The growth of 18 – 34 spend compared to April 2024 is a more nuanced and optimistic view than might be expected in the economic environment of their rising Household Bills (+11%), Mortgage Rates & Rents (+31%). On a positive note, Savings & Investment deposits grew at the start of the new tax year +42% versus last year and +12% vs. March with this digitally savvy generation embracing new gen Smart Savings and Trading Platforms like Moneybox & Trading 212. For many consumers this seems to have been achieved by cutting back on Leisure and Retail spending, but as noted last month BNPL (Buy Now, Pay Later)  is on the rise particularly with this audience (+81%) far ahead of Credit Card spend (+19%) indicating possible future financial risk amongst some younger segments.

From an income band perspective spending has remained relatively stable both versus last year and month over month. Rising household costs expressed themselves most markedly on consumers earning under £60k who saw monthly costs rise slightly, whilst the flat spend amongst the £60k+ segment in part reflects contraction of travel spending reflecting the seasonal booking cycle. 

At a geo-level we found that spending declined from March across the North, Scotland and Wales, which also saw low single digit growth year over year. With the South Coast and Midlands reporting some growth in spend it may implicate the role of warmer and sunny weather in shaping spending patterns as seen at a category level.

3 things i’m keeping an eye out for in May:

  1. Boost for home buyers. The Bank of England reduced the interest rate again by 0.25% at its May meeting and the IMF predicts 2 further cuts before the end of the year.

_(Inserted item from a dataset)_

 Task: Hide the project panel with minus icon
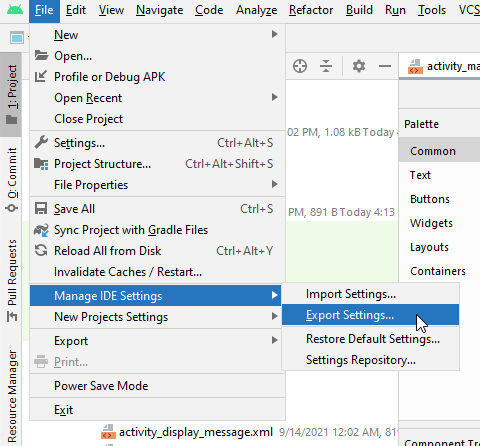click(x=385, y=66)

This could help to offset the short-term impact of the stamp duty changes, boost home prices, and provide consumers with more reasons and resources to invest in their home.
  2. Competitors benefit from M&S cyber attack. M&S sales dropped -7% in April and have continued to plummet through the start of May as their online ordering remains out of action. With consumers refreshing their wardrobes in preparation for the summer it will be interesting to see who can attract M&S’ digital natives and win share in May.
  3. Chinese Digital Natives Focus on UK growth. The imposition of tariffs and revision of import duties rule could undermine the competitiveness of Chinese imports from the likes of Temu and Shein. For the latter the U.S. makes up over a quarter of their sales and in the hunt for long term sustainable profitability we may see Shein focus more on their third largest market.

Do you have any questions, thoughts or want to get a deeper insight into consumer confidence in the run up to the summer? If so, please reach out and we can take a deeper look into how consumer mindsets are evolving.

Introducing our Consumer Mindset Tracker

Our Consumer Mindset Tracker is released in the first half of every month. The purpose is to leverage the wealth of open-banking data that powers our Spendmapper platform to get a clear picture of how consumer spending behaviour is evolving in the UK. This can help us get an insight into consumer confidence, reactions to societal, economic, or seasonal events, and how this ultimately shapes the opportunity available for brands and can inform their marketing strategies.

What powers our Spendmapper platform?

Our Spendmapper platform, developed in collaboration with award-winning consumer app Snoop, utilises open-banking data which provides visibility of the spending behaviours of over £10bn of UK consumer spend across more than 3,000 of the UK’s biggest merchants within a broad range of categories including Retail, Finance, and Household Bills. Our starting point is the consumer which means that we get a holistic 360° view on how they are managing their household spend, indulging or cutting back across categories, and the retailers that sit in their repertoires.

Glossary:

  • Merchant: This reflects spend at a vendor who is taking the payment which can include particular retailers, restaurants, service or financial providers e.g. Tesco, Pizza Express, ASOS, Aviva Life Insurance, Klarna. 
  • Consumer Monthly Spend: This reflects the average amount of outgoings seen from a customer’s account in a month. This covers all outgoings from Retail and Leisure spend to Household Bills, Mortgage Payments, or Savings deposits.